There are plenty of imports from other divisions but many of the names on the list above were seen on different Atlantic Division teams over the last few seasons (including three players who changed allegiances this offseason alone). This curious trend has always fascinated me because I've always wondered why Atlantic Division teams seem to be unoriginal in their pursuit of players to fill the role of enforcer. The Rangers, in particular, seem to only sign tough guys from division rivals or bring in the biggest, meanest guy they can find in the league.

So why is fighting so prevalent in the Atlantic Division? Is it all a part of the tradition of the great rivalries and aggressive, edge-of-your seat hockey that we've all enjoyed for as long as most of us can remember or is it something else? To be clear, I am not suggesting that fighting and enforcers aren't exclusive to the Atlantic Division, but I think that the teams in the Atlantic seem to have the biggest stockpile of players who don't shy away from fighting.

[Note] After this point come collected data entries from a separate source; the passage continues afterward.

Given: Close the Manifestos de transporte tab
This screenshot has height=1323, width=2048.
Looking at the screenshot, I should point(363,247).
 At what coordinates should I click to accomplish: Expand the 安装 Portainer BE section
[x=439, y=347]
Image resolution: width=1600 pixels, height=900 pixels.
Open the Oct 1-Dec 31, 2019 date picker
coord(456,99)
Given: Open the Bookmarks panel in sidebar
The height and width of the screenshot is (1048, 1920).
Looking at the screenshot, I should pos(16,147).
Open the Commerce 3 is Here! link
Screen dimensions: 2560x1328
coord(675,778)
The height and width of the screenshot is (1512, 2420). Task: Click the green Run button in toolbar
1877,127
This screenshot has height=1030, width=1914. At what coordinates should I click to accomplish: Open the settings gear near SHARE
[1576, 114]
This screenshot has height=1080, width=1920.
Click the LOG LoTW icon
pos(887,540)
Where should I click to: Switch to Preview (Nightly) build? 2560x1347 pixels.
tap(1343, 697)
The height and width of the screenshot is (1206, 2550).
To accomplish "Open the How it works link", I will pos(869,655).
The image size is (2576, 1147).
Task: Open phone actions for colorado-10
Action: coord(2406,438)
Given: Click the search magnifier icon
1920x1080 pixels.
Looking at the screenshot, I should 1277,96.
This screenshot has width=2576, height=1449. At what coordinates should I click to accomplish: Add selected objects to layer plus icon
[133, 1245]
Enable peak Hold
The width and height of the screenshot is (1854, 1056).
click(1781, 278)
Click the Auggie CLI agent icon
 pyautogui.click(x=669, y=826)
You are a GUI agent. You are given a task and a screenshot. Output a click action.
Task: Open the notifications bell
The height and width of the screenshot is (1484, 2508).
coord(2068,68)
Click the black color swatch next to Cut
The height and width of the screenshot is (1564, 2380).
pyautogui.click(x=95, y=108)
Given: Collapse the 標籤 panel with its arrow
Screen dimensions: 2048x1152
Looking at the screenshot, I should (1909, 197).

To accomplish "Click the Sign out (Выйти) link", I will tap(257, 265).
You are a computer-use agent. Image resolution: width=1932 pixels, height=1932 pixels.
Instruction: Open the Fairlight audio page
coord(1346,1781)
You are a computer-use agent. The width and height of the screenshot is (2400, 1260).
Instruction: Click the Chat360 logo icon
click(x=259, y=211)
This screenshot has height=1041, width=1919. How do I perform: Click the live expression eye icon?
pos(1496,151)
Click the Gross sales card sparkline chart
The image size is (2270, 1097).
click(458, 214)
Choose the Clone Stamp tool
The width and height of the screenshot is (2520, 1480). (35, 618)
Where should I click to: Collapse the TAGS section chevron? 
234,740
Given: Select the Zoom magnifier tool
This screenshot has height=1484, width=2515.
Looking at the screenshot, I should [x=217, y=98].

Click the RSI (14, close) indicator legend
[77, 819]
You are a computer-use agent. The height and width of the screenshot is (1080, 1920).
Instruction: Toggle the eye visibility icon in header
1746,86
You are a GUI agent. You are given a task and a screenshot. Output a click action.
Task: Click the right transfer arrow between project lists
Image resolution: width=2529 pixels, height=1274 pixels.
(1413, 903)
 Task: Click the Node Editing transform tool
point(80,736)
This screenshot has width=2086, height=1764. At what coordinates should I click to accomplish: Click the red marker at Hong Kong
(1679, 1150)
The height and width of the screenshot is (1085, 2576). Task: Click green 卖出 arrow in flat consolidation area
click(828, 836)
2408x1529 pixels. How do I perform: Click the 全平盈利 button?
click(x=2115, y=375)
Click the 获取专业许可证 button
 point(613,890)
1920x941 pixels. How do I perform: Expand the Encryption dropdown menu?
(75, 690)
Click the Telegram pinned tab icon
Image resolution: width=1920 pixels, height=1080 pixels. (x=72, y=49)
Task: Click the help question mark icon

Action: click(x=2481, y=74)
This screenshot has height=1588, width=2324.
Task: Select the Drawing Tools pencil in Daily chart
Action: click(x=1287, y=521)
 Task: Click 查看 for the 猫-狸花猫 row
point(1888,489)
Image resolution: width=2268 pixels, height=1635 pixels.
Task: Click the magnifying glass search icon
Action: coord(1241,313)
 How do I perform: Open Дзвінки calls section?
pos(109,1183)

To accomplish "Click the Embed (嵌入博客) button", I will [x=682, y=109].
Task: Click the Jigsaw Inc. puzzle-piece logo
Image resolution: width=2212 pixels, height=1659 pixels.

Fighting almost certainly puts more people in the seats than it drives away. Even those of us who abhor fighting in hockey and think it should be taken out of the game sometimes can't help but jump to our feet and get swept up in the spectacle that is the hockey fight. Few rivalries in the league are as intense as those that can be found in the Atlantic Division and for many hockey fans great fights are more memorable than many great goals. Is there any Ranger fan who doesn't grin ear to ear when you ask them if they remember Shanahan and Brashear at center ice? But can anyone vividly remember more than a handful of Shanahan's goals when he was a Ranger?

As long as fighting is still a part of the professional game, I expect we'll see the Atlantic Division home to plenty of fights because interdivisional games are overflowing with drama, energy, and intensity and have been for as long as anyone can remember. Though many of us may not be comfortable with it, fighting will always be part of the history and tradition of the Atlantic Division and its rivalries.

Like many Ranger fans I groan and mutter obscenities when I hear about the tough guys the Rangers sign in the offseason year after year, it is a need that Glen Sather seems to think is paramount for the team and its success. I can't ever say I will support it but I think I am slowly starting to understand it.

Teams in the Atlantic seem to all carry a few players who are capable of dropping the gloves and answering the bell for their team. Thankfully we are seeing more players like David Clarkson, Milan Lucic, and Brandon Prust who can truly play the game and excel at it while still having plenty of sandpaper and toughness in their game. The recent rule changes to speed up the game have bred out the sluggish tough guys of old but it appears that there will always be players, especially in the Atlantic Division, who are willing to drop the gloves for their teammates, for themselves, and for the fans.

What do you guys think of the Rangers' recent tradition of bringing in tough guys year after year and the tradition of fighting in the Atlantic Division? Does fighting contribute to what makes the rivalries so great or is it a byproduct?